Radar charts are useful for multi-variable comparisons in a single view and give a quick understanding of a country's agricultural strengths.


In [None]:
import numpy as np

# Get top 5 countries for radar
top_5 = data.groupby('Country')['rice_production'].sum().sort_values(ascending=False).head(5).index
avg_data = data[data['Country'].isin(top_5)].groupby('Country')[['rice_production', 'wheat_production', 'vegetable_production']].mean()

# Radar setup
labels = ['Rice', 'Wheat', 'Vegetables']
angles = np.linspace(0, 2 * np.pi, len(labels), endpoint=False).tolist()
angles += angles[:1]

plt.figure(figsize=(8, 8))

for country in avg_data.index:
    values = avg_data.loc[country].tolist()
    values += values[:1]
    plt.polar(angles, values, label=country, marker='o')

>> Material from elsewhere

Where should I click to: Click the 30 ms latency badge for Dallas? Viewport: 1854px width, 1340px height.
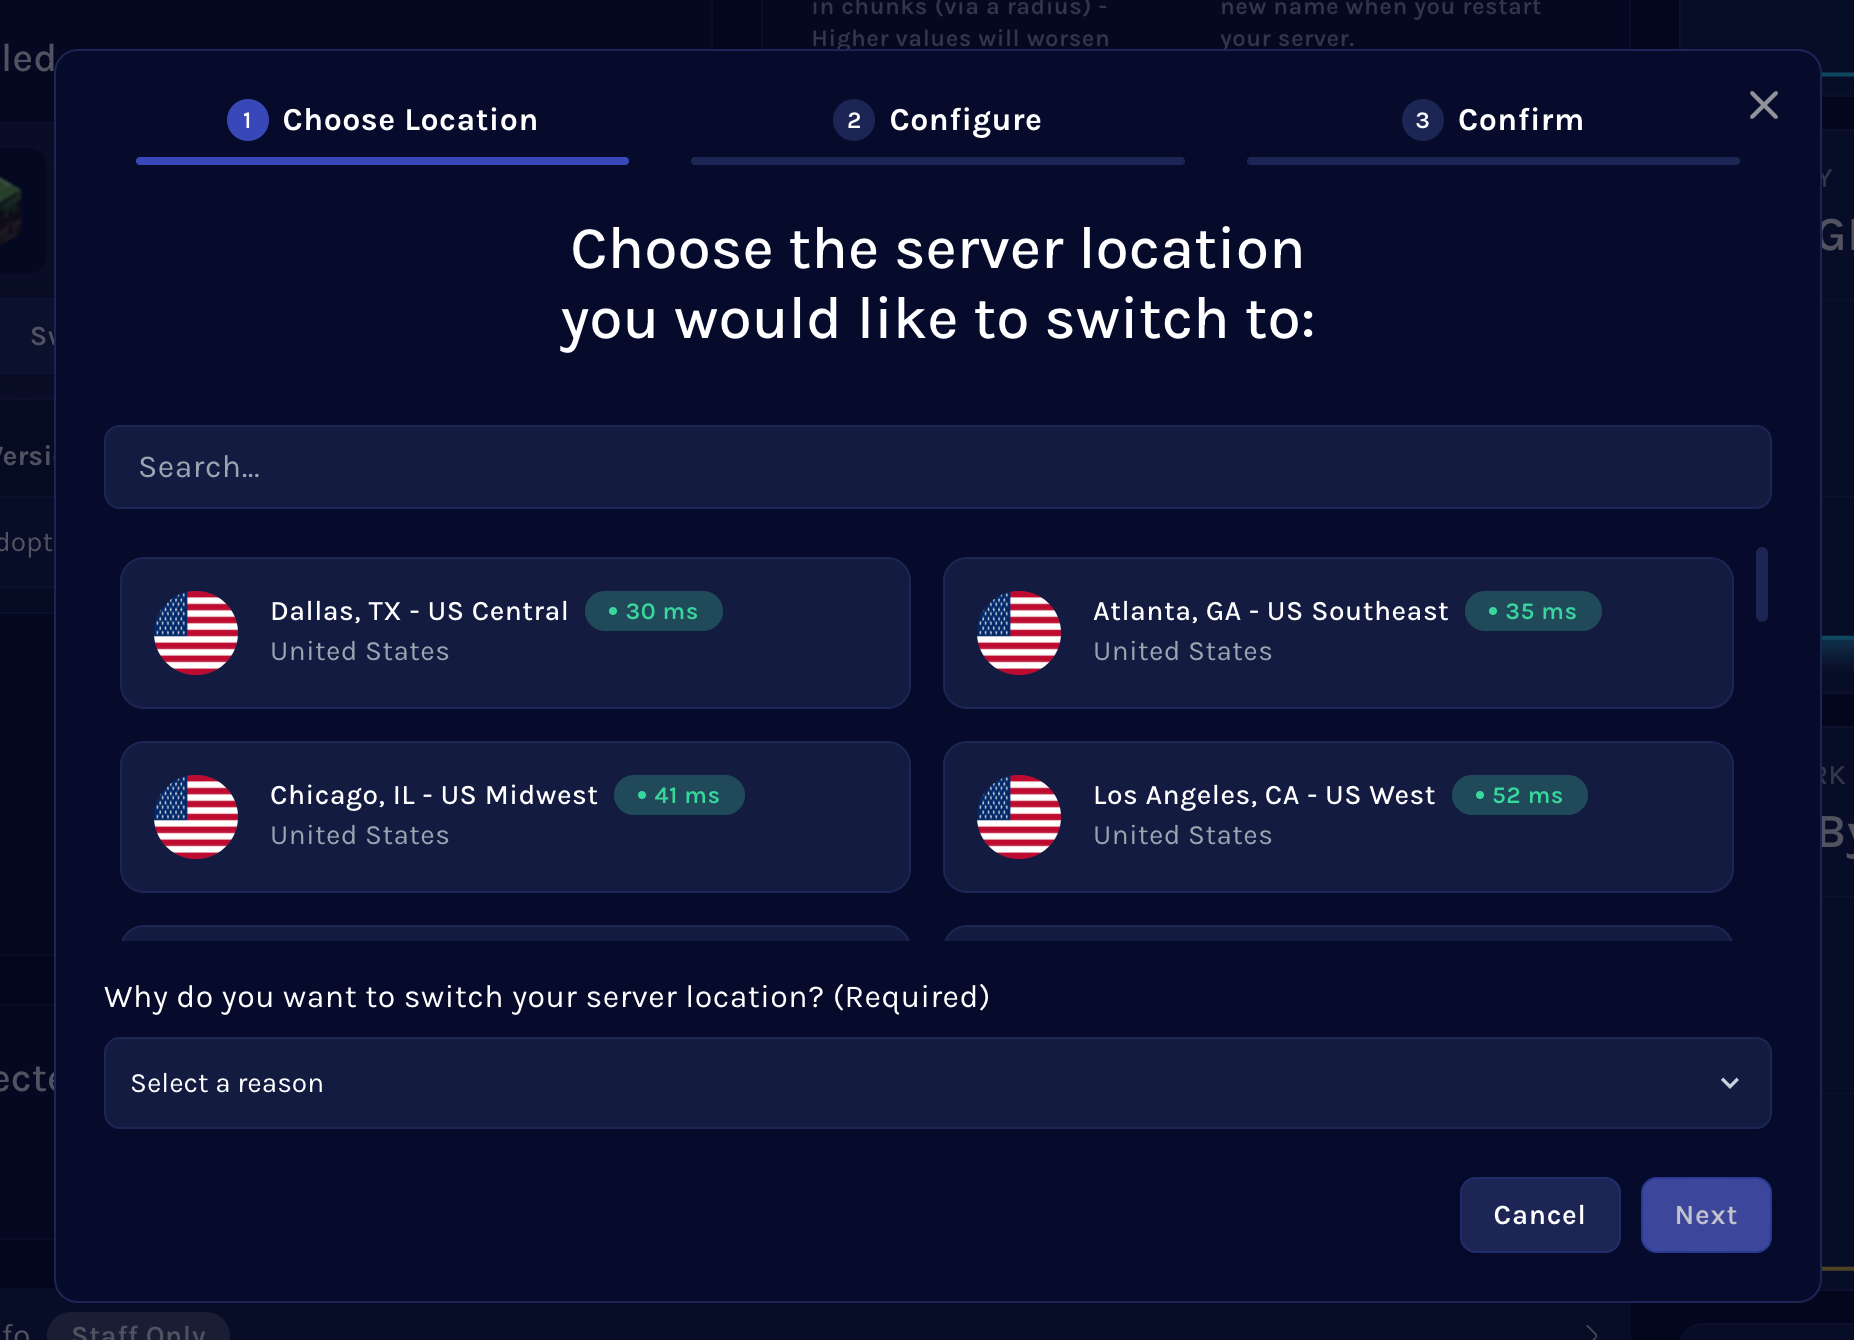click(x=654, y=611)
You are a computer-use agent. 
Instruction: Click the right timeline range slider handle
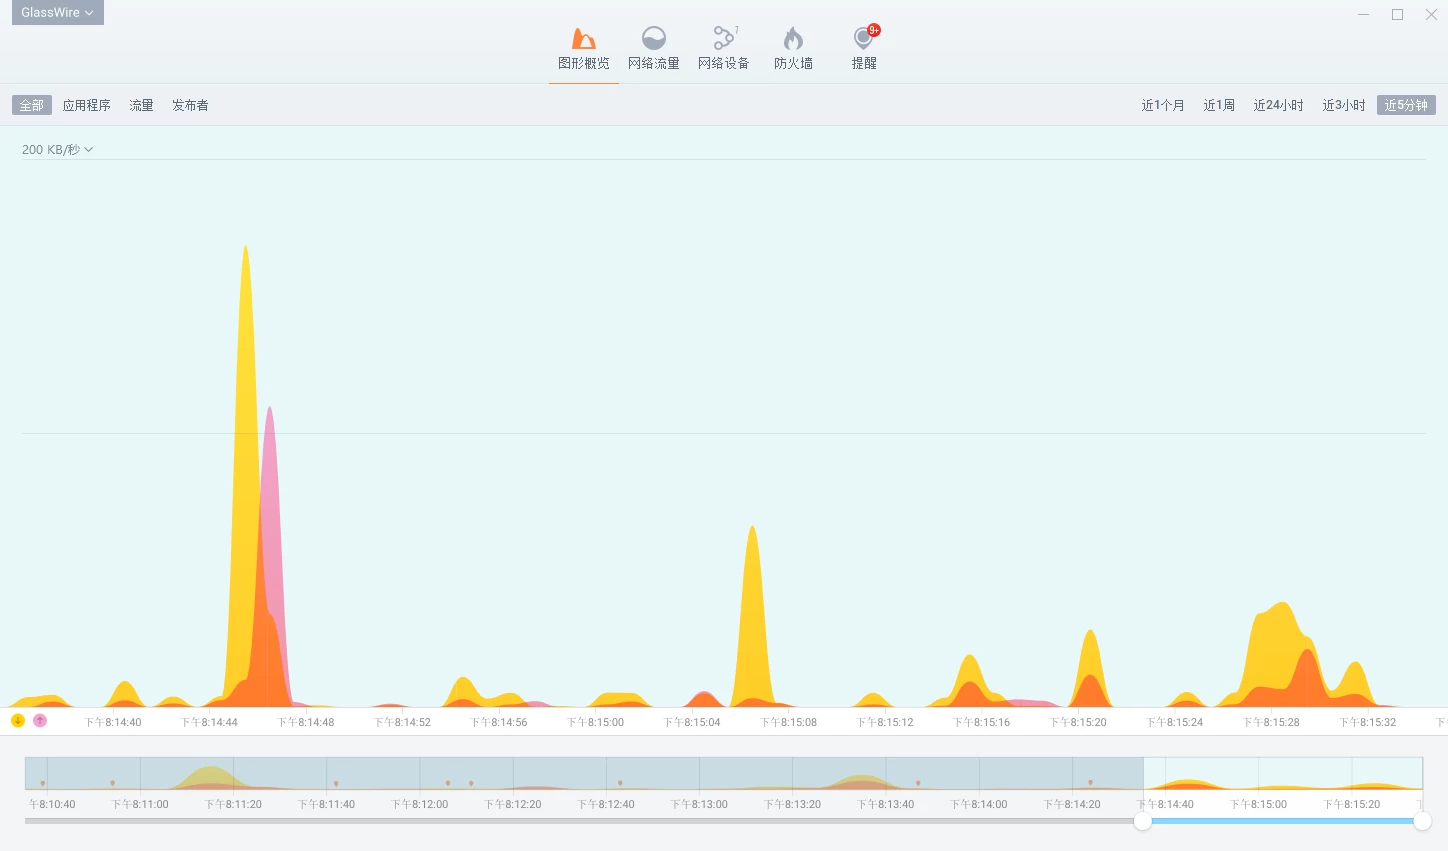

plt.xticks(angles[:-1], labels)
plt.title("Average Crop Production Comparison (Top 5 Countries)")
plt.legend(loc='upper right')
plt.show()


## ✅ Conclusion

This project successfully explored and analyzed global rice production trends using a combination of **data visualization**, **statistical analysis**, and **machine learning (Linear Regression)**.

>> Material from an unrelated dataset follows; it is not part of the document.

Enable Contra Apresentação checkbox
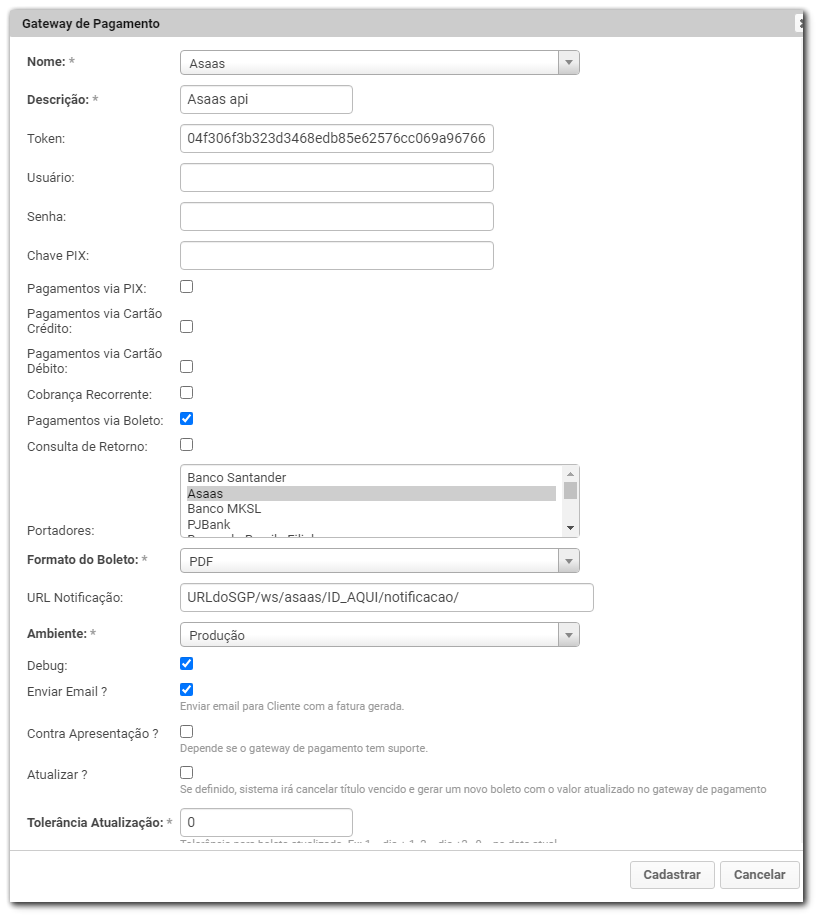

We derived meaningful insights from a multi-dimensional dataset that included rice, wheat, and vegetable production across various countries and years. Key achievements include:

- Cleaning and preprocessing real-world agricultural data
- Identifying **top-performing countries** in rice production
- Visualizing long-term trends, yearly fluctuations, and country-wise comparisons
- Detecting **anomalies and outliers** using statistical methods like **Z-score**
- Predicting future rice production using **Linear Regression**
- Comparing crop diversity using **radar charts**, **box plots**, and **stacked area charts**

**Final Insight:**  
Global rice production has shown a steady upward trend, but **fluctuations, regional differences, and outliers** reveal the impact of external factors like climate, economy, and policy. Predictive modeling can assist **governments, farmers, and organizations** in making better decisions about food security, resource planning, and agricultural investments.

---

### 📌 Future Enhancements
- Incorporate **time-series forecasting** models like ARIMA or Prophet for more accurate predictions.
- Analyze the impact of **external features** such as rainfall, temperature, or fertilizer usage.
- Build an **interactive dashboard** using Streamlit or Plotly for dynamic exploration.
- Extend the project to include **yield per capita** or **crop vs climate analysis**.

This project demonstrates the power of **data science and machine learning in agriculture**, offering a foundation for more advanced research and impactful solutions.